> **Prompt**:
Copy out, word for word, the lines of the listing from the one containing "Given: Click the 00:00:00 game timer" through the one containing "pyautogui.click(x=95, y=397)", including both.

> **Data to use**:
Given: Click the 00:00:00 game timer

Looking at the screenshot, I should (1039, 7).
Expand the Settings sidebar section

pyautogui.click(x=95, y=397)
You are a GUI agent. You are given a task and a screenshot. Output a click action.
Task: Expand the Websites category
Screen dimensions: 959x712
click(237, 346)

* * *

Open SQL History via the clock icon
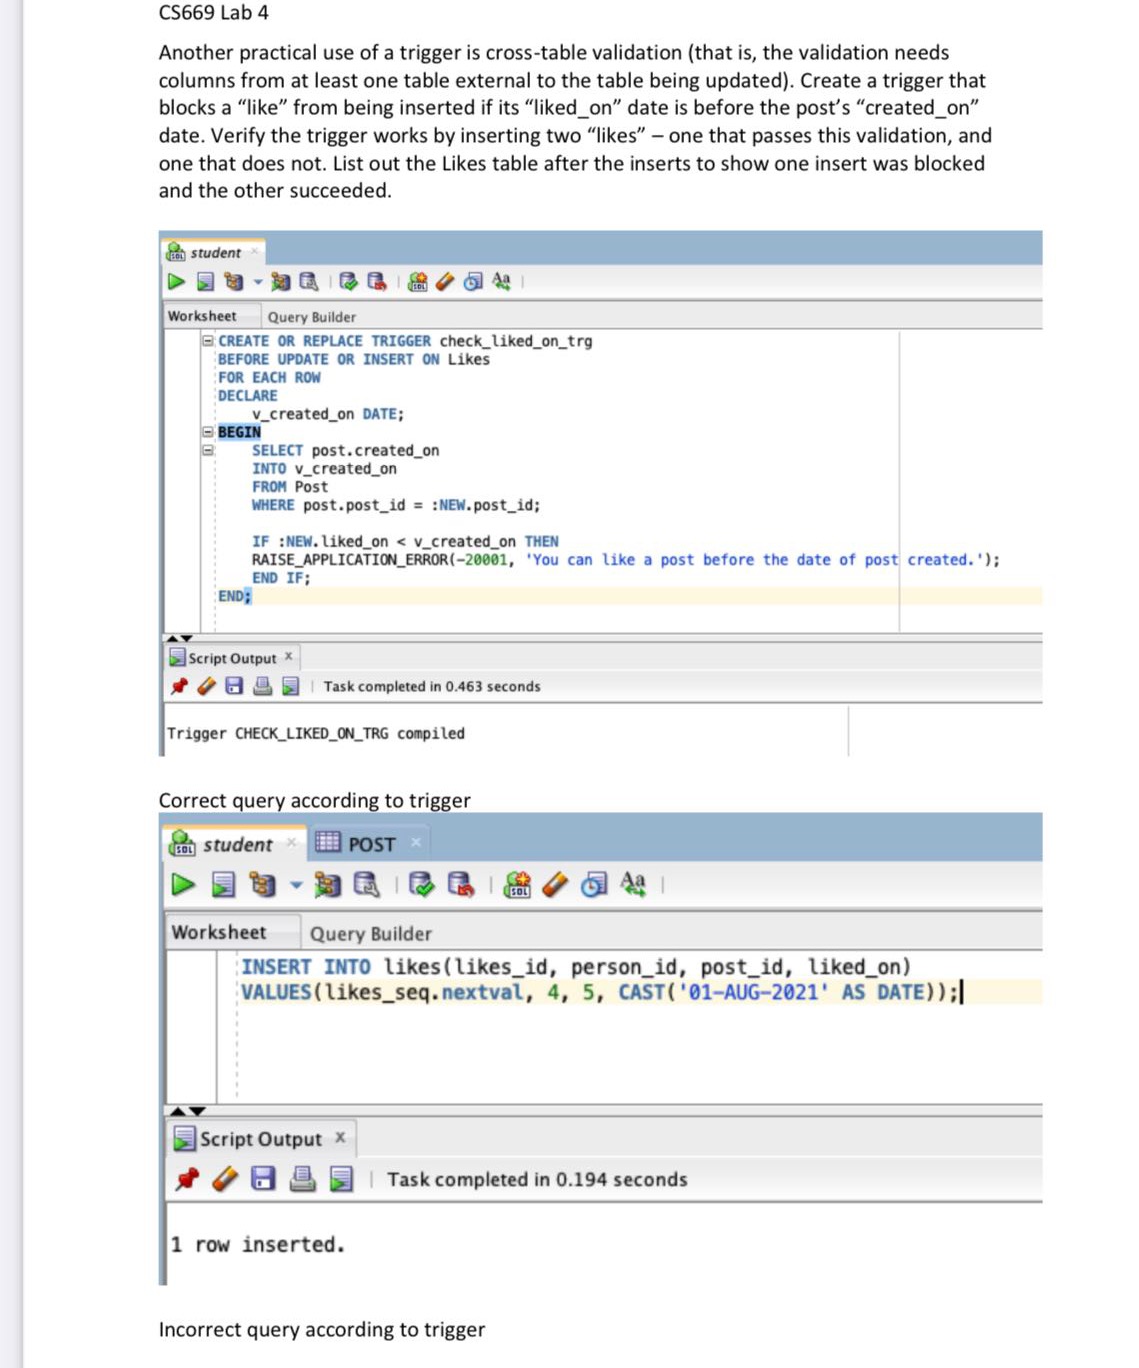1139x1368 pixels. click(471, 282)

> **Complete response**:
Given: Click the 00:00:00 game timer

Looking at the screenshot, I should (1039, 7).
Expand the Settings sidebar section

pyautogui.click(x=95, y=397)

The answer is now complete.